Mazur argues, however, that Polish authors generally stopped at fairly schematic critical assessments of the conference and seldom attempted deeper source-based justification. For example, Romuald Szeremietiew considers that by the mere fact of Britain and France declaring war on Germany, Poland achieved its strategic goal.

Marshal Alphonse Juin later called the Abbeville decision shameful and erroneous from a strategic perspective:
the military risk of an Allied offensive was negligible (according to Wieczorkiewicz, 74 French divisions faced 44 German divisions — mostly second-line formations — while the Allies had a fourfold superiority in artillery, an eightyfold superiority in tanks, and dominance in the air), and the German Siegfried Line was incomplete. On the other hand, military historians have shown that French tanks, bombers, and artillery were largely outdated, as was French doctrine. Given the French doctrine of a “material war,” the geography of the Western Front favouring German defenders, and the strength of 44 German divisions, their modern air force, the Siegfried Line, and the major obstacle of the Rhine, France could not have launched a rapid or effective offensive in 1939. All these factors were more than sufficient to stop the French until German forces returned from Poland. In either case, most historians agree that after the Soviet invasion of Poland on 17 September, any Allied offensive became entirely pointless.
------------------------------------------------------------
* Work to be completed: Copy everything in the excerpt from "Mazur argues, however, that" down to "its strategic goal.", substituting "Polish historians" for "Polish authors". These records were drawn from a separate source.

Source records
------------------------------------------------------------
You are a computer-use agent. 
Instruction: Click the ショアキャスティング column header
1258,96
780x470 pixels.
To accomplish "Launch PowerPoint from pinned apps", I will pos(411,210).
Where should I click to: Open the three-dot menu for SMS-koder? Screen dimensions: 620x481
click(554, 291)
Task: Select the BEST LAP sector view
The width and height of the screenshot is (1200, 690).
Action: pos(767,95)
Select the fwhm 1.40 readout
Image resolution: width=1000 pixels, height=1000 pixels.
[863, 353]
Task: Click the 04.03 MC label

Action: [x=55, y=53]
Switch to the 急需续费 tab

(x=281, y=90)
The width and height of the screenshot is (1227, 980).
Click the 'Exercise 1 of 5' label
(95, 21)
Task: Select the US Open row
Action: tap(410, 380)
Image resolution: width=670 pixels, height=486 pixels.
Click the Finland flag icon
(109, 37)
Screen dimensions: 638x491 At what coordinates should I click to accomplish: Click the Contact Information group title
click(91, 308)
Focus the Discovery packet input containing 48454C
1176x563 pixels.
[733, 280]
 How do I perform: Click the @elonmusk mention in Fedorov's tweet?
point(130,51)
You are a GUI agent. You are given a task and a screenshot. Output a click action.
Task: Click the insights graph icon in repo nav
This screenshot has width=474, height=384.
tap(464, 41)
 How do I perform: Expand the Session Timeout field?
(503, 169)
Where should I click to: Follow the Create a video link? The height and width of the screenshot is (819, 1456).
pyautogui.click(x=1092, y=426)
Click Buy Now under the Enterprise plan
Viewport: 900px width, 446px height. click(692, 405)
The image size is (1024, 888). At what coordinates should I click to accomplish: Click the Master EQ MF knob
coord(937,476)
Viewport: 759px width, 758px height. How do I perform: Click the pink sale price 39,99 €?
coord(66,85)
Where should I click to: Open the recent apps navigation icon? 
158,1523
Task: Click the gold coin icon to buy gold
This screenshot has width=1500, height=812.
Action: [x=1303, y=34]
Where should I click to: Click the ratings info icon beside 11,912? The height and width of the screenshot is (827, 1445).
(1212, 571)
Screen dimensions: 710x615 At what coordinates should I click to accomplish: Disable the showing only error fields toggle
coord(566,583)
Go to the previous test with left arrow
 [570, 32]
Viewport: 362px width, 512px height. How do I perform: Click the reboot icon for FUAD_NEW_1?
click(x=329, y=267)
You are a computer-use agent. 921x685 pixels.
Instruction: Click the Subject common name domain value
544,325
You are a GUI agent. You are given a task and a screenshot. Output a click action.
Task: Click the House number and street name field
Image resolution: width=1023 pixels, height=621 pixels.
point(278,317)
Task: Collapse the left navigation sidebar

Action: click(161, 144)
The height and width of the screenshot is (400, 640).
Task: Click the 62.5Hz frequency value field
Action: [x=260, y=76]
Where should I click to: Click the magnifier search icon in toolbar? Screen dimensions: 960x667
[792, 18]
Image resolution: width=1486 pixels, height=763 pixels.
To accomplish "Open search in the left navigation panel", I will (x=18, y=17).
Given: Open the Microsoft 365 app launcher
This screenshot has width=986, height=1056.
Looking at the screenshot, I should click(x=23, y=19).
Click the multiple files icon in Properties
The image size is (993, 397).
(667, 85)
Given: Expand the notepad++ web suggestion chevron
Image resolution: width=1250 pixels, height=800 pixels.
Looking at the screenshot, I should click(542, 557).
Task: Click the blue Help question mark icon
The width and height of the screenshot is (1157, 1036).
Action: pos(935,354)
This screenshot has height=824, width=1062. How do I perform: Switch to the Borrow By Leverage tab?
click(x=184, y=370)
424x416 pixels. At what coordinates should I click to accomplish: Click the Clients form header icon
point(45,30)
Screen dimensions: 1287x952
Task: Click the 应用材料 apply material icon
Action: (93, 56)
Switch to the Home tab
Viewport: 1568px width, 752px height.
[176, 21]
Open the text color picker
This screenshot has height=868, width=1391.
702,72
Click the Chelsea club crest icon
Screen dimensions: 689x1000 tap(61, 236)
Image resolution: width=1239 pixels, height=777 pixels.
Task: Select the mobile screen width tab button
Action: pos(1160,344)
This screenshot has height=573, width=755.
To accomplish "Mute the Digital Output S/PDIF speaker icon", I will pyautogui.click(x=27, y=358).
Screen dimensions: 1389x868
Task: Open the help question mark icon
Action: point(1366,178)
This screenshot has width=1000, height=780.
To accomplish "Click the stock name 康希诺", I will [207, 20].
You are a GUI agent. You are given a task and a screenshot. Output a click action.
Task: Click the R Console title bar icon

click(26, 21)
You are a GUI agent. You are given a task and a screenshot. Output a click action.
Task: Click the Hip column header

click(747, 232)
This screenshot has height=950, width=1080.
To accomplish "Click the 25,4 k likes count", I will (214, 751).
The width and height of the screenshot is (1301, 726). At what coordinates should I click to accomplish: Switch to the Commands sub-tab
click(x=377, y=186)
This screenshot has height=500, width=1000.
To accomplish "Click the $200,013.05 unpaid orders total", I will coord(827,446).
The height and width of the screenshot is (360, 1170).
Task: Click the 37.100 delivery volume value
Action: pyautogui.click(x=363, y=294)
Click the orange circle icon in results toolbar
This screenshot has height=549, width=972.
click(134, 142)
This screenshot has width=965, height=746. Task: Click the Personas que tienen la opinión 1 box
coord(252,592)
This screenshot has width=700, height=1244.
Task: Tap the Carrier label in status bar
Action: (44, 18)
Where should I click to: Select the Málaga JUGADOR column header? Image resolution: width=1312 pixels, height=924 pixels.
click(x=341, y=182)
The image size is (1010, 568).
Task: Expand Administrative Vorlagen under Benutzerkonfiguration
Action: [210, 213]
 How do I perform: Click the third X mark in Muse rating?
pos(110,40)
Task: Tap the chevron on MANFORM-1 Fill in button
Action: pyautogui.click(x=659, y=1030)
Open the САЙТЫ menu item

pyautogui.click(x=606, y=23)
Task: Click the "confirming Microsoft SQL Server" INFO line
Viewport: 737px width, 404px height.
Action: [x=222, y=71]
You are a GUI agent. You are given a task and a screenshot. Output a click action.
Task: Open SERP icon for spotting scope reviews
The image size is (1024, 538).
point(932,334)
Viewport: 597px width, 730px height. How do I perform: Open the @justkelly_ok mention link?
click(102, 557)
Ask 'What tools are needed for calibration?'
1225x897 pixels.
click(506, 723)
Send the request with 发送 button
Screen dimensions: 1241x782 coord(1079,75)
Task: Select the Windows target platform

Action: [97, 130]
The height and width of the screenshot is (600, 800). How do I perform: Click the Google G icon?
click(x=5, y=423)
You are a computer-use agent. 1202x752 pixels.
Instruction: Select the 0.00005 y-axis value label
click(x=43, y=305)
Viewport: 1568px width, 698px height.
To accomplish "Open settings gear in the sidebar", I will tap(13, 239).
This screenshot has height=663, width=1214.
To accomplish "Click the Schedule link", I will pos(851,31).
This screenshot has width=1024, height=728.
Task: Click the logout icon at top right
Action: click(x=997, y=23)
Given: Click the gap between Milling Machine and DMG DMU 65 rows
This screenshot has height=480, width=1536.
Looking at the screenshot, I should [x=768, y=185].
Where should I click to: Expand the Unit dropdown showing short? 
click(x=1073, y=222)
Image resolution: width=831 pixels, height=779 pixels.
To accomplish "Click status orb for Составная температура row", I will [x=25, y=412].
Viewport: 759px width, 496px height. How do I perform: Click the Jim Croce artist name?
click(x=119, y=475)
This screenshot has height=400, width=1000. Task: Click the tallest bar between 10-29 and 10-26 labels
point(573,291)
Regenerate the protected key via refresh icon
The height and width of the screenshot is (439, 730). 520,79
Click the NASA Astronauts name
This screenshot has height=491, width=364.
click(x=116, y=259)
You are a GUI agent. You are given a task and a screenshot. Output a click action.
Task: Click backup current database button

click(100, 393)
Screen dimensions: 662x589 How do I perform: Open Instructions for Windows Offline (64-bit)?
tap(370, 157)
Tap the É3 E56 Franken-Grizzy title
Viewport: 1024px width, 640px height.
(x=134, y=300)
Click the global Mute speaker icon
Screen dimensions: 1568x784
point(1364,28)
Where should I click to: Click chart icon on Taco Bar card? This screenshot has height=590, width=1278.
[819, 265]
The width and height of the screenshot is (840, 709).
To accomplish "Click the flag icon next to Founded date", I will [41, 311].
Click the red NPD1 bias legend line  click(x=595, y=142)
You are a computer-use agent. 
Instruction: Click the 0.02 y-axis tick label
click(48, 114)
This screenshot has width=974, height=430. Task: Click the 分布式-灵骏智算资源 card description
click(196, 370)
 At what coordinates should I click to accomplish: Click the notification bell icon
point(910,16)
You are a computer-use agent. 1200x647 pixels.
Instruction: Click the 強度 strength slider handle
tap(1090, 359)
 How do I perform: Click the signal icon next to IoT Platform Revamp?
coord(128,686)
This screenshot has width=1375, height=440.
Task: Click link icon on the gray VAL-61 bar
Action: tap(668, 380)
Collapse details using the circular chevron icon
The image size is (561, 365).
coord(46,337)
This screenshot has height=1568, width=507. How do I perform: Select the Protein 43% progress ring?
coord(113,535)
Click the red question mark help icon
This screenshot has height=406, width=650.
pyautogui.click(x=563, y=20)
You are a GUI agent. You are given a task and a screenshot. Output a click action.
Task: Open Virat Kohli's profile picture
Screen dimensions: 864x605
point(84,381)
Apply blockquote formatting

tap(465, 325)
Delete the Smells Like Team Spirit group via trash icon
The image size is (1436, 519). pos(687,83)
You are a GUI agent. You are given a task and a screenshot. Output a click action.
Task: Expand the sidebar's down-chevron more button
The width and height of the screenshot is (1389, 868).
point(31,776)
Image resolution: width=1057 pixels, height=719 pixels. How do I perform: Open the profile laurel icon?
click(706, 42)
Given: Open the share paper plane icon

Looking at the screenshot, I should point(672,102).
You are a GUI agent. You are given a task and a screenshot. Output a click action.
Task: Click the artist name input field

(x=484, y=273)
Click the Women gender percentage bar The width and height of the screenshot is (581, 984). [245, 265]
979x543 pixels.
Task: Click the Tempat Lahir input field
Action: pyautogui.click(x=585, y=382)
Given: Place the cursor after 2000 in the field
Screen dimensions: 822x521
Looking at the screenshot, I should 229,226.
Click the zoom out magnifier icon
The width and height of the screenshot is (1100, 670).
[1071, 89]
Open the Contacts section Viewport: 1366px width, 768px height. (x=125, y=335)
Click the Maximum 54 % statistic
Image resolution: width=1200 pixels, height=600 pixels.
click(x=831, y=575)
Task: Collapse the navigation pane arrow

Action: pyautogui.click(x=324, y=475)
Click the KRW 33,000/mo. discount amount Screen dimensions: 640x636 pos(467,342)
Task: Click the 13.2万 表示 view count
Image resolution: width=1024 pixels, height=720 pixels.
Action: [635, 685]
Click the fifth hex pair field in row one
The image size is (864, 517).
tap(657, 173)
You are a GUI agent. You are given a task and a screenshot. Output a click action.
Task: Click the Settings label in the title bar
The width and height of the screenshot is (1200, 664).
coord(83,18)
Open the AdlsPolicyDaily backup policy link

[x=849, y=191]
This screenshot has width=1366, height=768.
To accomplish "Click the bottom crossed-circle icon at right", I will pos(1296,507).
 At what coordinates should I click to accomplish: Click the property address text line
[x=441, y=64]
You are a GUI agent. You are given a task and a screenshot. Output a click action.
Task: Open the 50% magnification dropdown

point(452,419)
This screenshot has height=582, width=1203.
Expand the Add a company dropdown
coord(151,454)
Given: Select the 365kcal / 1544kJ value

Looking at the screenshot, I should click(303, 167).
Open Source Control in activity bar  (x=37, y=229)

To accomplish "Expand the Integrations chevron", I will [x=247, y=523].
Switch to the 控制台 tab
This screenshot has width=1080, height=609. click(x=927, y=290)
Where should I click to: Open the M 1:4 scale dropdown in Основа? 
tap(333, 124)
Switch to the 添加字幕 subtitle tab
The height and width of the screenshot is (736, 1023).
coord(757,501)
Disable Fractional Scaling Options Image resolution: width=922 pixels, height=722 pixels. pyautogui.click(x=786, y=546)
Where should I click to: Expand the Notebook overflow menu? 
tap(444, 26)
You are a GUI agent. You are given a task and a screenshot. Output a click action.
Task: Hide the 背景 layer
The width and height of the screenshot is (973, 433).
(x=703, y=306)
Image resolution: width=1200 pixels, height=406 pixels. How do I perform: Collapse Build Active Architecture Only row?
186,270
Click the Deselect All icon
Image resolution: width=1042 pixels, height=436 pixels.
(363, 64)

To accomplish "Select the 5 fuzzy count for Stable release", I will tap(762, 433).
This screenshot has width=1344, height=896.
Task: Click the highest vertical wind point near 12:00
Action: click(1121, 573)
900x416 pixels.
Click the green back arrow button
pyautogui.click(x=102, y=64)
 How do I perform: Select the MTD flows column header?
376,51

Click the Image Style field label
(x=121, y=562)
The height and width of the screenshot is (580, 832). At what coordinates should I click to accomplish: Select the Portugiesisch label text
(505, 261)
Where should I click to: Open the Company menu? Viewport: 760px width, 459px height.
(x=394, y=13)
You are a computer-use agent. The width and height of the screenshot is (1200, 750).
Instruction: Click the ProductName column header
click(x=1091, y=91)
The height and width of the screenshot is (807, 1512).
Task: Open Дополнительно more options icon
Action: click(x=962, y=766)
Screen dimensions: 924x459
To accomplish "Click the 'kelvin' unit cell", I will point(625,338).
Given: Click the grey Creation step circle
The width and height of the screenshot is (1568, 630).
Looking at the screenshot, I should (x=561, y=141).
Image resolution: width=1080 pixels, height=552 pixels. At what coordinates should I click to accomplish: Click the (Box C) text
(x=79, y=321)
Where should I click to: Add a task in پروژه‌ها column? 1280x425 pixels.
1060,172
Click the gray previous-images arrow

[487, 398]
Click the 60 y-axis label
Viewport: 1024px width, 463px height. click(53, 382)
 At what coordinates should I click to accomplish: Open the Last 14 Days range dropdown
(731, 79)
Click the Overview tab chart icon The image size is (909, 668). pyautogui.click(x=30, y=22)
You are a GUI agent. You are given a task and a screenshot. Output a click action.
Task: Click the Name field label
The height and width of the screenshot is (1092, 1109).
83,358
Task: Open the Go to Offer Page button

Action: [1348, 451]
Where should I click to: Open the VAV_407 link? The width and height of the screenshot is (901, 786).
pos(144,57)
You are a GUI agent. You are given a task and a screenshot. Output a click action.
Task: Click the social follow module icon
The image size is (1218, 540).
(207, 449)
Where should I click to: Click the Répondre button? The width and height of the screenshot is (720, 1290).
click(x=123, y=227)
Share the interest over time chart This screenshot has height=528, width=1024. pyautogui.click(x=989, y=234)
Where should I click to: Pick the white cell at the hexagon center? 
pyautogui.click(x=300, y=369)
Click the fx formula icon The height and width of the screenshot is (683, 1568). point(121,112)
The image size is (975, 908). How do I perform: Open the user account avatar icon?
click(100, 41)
------------------------------------------------------------
* The answer:
Mazur argues, however, that Polish historians generally stopped at fairly schematic critical assessments of the conference and seldom attempted deeper source-based justification. For example, Romuald Szeremietiew considers that by the mere fact of Britain and France declaring war on Germany, Poland achieved its strategic goal.